A wishlist for parallel corpora tools
Pluczek
Flexibility
More input and output formats support. The most wanted would be: Paraconc, CWB, Parasol, Intercorp, tmx. Converting from one format to another.
Functionality
- implementation of a sentence-splitting module, hopefully language specific, with the possiblity for modification by the user depending on the genre of the text. (This could also be developed as an independent module to be used with UGTag and other programs.)
- including more functionality of Hunalign, with a description of the features and explanation of consequences of their use (most likely will demand contact with HunAlign developers, as it does not seem to be well-documented).
- (opt) enabling the user to modify Hunalign's heuristics
Robustness
- The program crashes if it meets problems. The error reports are illegible.
- Hunalign sometimes cuts off the end of the text. Pluczek should try to restore the lost pieces.

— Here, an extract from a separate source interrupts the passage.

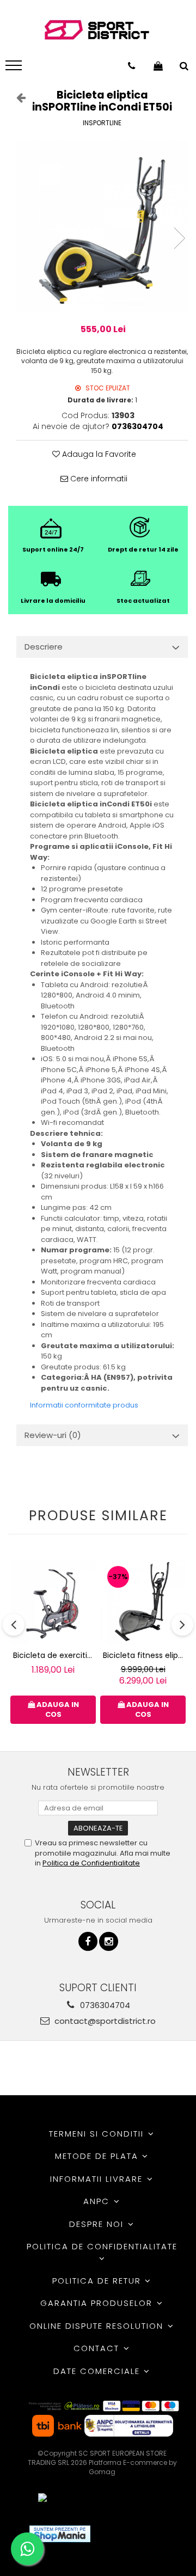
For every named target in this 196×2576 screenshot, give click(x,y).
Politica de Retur (98, 2280)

Some testing and visual reports could be helpful.
- visualization of the pre- and post-alignment could be helpful to evaluate the functionality of Hunalign and adjust configuration accordingly.
Major
- cross-platformness
- localization to more languages
UGTag related features
Adapting ugtag to work with standoff TEI based corpora.
Extending UGTag to use LanguageTool's disambiguation and Jarek Lipski's SRX library for
sentence splitting.